Nigerian medical professionals are promoting early hydroxyurea treatment for children with sickle cell disease, emphasizing its ability to improve lives.
Globally recognized as a key therapy, the drug cuts down pain crises, hospital visits, and blood transfusion needs.
Success Stories
At a recent Lagos health conference, specialists shared Nigeria’s 20-year success with hydroxyurea.
Dr. Michael Adeseye, a pediatric expert at Lagos University Teaching Hospital, said, “Some kids on this drug for years haven’t needed hospital stays, transforming their families’ lives.”
Drug’s Background
Initially developed for cancer, hydroxyurea increases fetal hemoglobin, which copes better in low-oxygen conditions.
U.S. studies, starting in 1992, confirmed its safety for children as young as nine months. Nigeria adopted it in 2006, with 2018 data showing reduced hospitalizations and improved school outcomes.
Clearing Myths
Adeseye addressed concerns about cancer or infertility risks, noting U.S. research found no cancer link.
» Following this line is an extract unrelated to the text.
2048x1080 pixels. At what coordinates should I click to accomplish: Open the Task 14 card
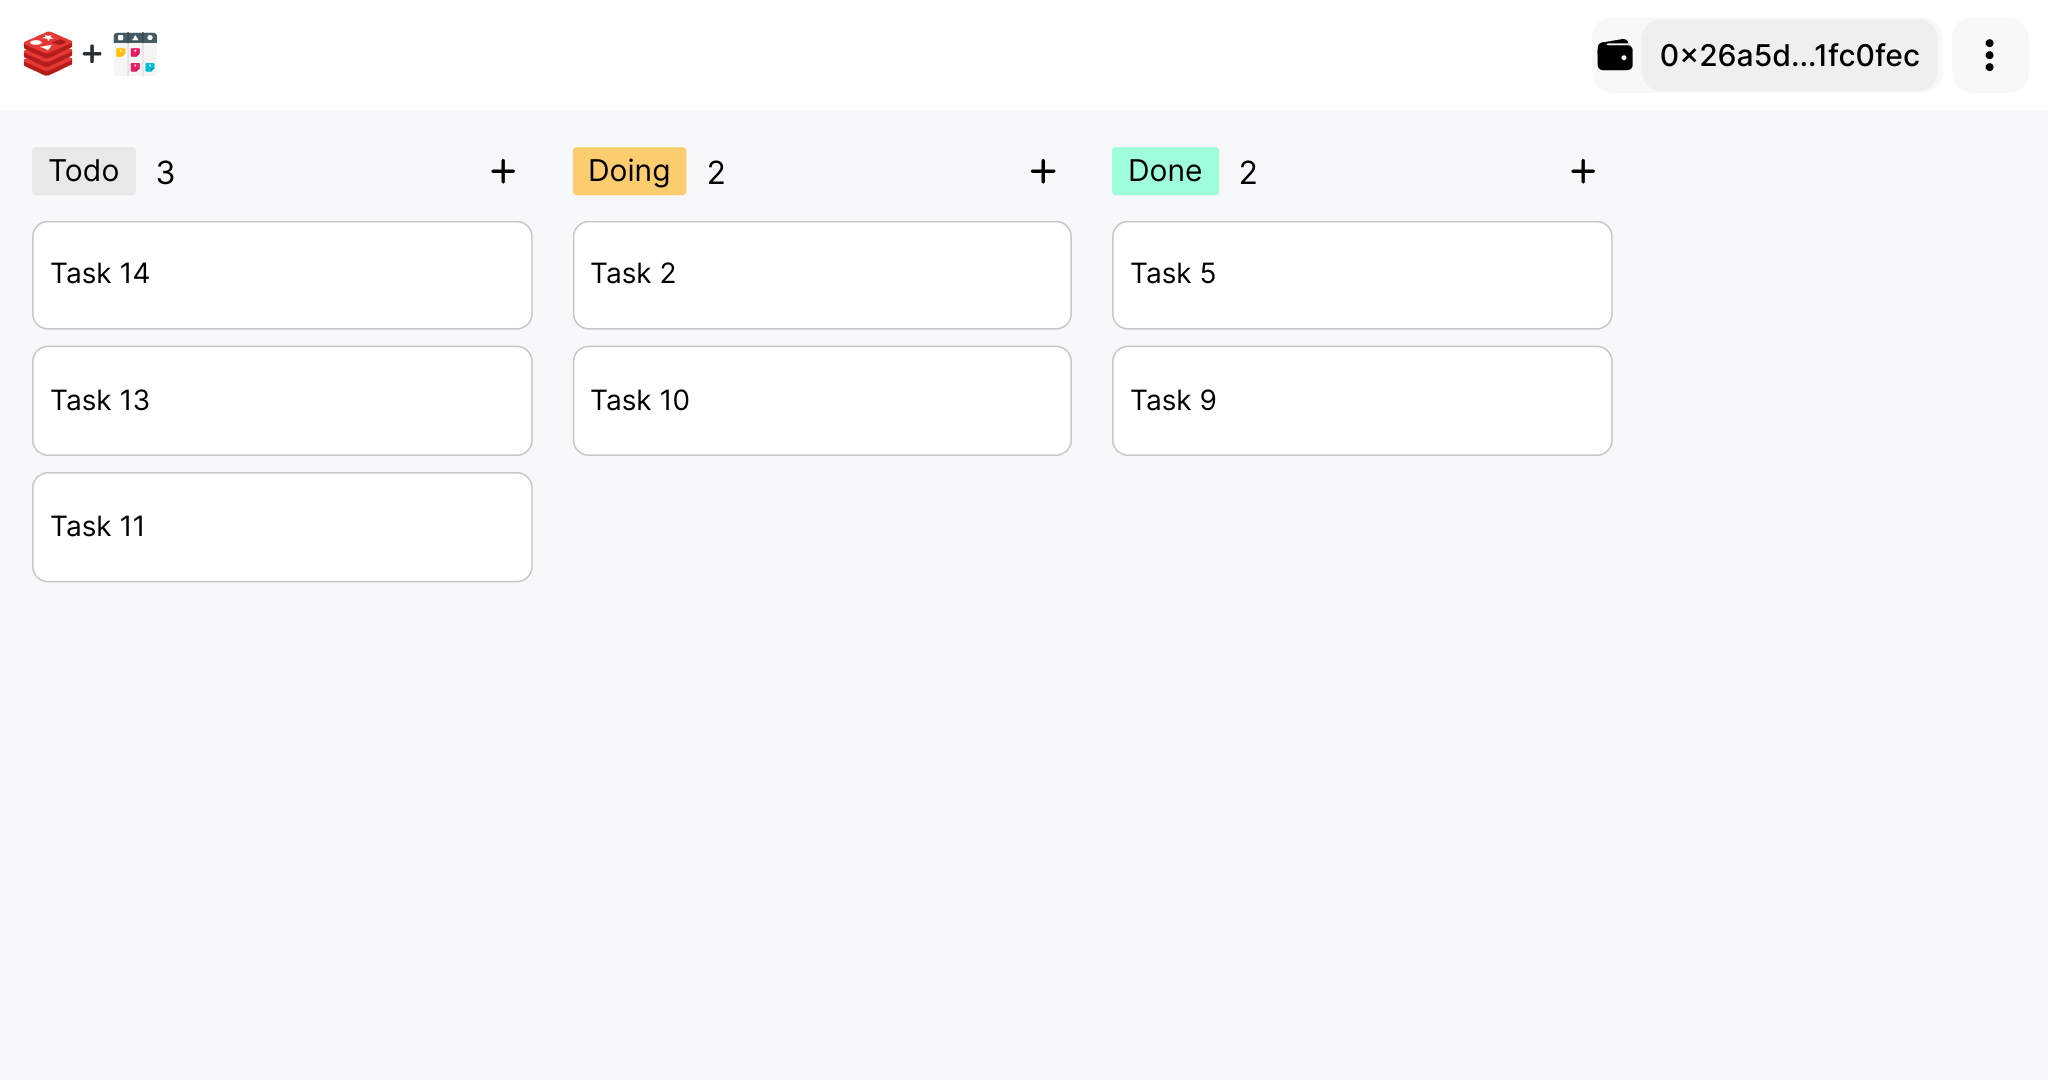tap(282, 274)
While sperm count may decrease, fertility factors like motility remain unaffected. Women’s fertility rates also show no significant difference compared to others.
Protecting Organs
Early use prevents severe organ damage, a critical sickle cell issue. “By 18, some kids’ organs function like those of a 25-year-old due to repeated crises,” Adeseye explained, stressing timely treatment.
Access Challenges
High costs and misinformation from some parents and healthcare workers hinder adoption. Adeseye called for government and pharmaceutical efforts to lower costs through insurance and urged parents to seek expert care.
Early Screening Advocacy
Osasele Esangbedo, a genetic counselor with Noah’s Ark Foundation, pushed for mandatory newborn screening in public hospitals.
“Early genotype knowledge empowers parents and kids for better future decisions,” she said, advocating for more awareness and prenatal testing.